Jakarta, kilometer.co.id – Dalam rangka Dies Natalis ke 33 Sekolah Tinggi Teologia “IKAT” men gadakan beberapa kegiatan antara lain : Turnamen Futsal antar Gereja (02/02), Turnamen Futsal antar STT (09/02), Seminar Nasional Kebangsaan (11/02), Perayaan Dies Natalis ke 33 (12), dan Wisuda S1, S2, S3 dan pemberian penghargaan (13/02). Senin kemarin (11/02) bekerja sama dengan Persekutuan Perempuan Berpendidikan Teologi (PERUATI) Jabodetabek telah diselenggarakan Seminar Nasional Kebangsaan di aula Kampus, Rempoa, Tangerang Selatan. Pembicara pertama menghadirkan Wakil Kepala Detasemen Khusus 88 Anti Teror MABES POLRI, Brigjen Pol. Martinus Hukom S.IK yang mengangkat pembahasan bertema “Terorisme dan Radikalisme dalam Keindonesiaan Indonesia”. Pembicara kedua adalah Pdt. Sylvana Maria Apituley., Ph.D Cand membahas bagaimana “Merawat dan Menjaga Indonesia yang Adil Makmur: Pengalaman dan Refleksi Teologis Feminis”
Martinus memulai pemaparan dengan penjelasan seputar bahaya fanatisme sempit dan pola penyebaran radikalisme di Indonesia dan dunia. Radikalisme pula, kata Martinus, menjadi pemicu dari sejumlah konflik bersenjata di dunia.
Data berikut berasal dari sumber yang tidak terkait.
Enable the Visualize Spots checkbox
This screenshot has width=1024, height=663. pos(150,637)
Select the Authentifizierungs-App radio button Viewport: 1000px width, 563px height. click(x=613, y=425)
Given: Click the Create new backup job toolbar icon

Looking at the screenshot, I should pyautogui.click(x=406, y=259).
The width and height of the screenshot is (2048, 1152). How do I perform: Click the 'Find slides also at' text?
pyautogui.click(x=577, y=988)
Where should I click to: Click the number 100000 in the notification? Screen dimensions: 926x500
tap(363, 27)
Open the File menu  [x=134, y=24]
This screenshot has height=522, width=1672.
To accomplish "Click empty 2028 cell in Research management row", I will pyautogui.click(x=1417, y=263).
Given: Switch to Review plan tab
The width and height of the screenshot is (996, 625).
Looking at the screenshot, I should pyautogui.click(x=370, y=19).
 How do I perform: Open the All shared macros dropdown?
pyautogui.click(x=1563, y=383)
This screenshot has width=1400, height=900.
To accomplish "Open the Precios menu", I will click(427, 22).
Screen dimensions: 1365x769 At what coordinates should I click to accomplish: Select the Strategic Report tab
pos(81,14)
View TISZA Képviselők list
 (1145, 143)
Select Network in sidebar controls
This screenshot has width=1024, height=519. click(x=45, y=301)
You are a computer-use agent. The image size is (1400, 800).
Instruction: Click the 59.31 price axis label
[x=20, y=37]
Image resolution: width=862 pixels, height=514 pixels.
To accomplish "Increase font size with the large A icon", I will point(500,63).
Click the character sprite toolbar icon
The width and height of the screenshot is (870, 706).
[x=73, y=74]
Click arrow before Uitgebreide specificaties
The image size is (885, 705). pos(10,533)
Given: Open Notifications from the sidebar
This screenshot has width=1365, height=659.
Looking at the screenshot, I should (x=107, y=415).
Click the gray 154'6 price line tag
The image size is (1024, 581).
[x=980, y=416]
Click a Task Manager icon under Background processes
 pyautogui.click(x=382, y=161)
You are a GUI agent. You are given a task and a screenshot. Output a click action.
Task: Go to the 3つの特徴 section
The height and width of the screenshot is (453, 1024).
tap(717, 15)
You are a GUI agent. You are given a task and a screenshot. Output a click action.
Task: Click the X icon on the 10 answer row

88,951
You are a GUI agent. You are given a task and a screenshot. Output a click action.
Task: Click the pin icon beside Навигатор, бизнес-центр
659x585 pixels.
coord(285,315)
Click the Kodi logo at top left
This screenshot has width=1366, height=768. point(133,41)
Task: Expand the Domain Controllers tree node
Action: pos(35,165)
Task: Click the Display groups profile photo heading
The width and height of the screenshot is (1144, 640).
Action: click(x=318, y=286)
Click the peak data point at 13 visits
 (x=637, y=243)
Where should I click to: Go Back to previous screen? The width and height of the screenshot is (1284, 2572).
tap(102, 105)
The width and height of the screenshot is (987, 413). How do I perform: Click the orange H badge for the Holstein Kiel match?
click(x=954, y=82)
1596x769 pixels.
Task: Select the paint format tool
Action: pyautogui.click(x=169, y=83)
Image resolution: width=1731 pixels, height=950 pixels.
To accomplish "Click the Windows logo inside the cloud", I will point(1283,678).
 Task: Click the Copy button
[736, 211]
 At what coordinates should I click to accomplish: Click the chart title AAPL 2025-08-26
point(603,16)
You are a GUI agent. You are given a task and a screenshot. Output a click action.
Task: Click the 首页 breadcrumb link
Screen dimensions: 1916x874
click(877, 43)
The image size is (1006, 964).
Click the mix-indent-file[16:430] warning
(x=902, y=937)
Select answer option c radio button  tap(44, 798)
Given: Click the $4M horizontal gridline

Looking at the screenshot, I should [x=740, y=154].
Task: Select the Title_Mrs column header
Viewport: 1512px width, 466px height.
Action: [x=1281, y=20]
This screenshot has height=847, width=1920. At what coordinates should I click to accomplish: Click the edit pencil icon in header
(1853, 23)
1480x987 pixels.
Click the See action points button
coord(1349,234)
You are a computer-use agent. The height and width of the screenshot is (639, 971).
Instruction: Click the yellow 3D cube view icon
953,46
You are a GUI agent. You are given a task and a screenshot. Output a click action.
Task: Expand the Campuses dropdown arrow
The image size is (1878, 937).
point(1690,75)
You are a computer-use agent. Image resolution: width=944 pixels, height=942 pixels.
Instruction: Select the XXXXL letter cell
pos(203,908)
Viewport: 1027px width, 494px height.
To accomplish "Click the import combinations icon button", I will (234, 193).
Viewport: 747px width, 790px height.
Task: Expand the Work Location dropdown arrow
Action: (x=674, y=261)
Khususnya ketika pemahaman yang digunakan merupakan kebenaran suatu agama yang dipaksakan untuk berlaku mutlak bagi semua orang. Martinus juga mengingatkan bahwa keadaan itu pernah pula berlaku di tengah gereja, di masa abad pertengahan. Di mana siapa saja yang berbenturan dengan kebijakan gereja saat itu akan menerima dihadapkan dengan hukuman sepihak. “Gereja punya pengalaman gelap ketika gereja berada di puncak kekuasaan,” kata Martinus.
Pembicara kedua adalah Vice President World Communion of Reformed Church (WCRC), Pdt. Sylvana Maria Apituley., Ph.D Cand. Sylvana mendalami tema “Merawat dan Menjaga Indonesia yang Adil Makmur: Pengalaman dan Refleksi Teologis Feminis”. Dalam literasinya Sylvana menganalisis melalui perspektif gender terhadap fenomena terorisme yang terjadi di Tanah Air. Ia juga turut mengungkapkan keprihatinannya terkait keberadaan kelompok radikal yang memanfaatkan kaum ibu, bahkan anak kecil sebagai media untuk menebar teror.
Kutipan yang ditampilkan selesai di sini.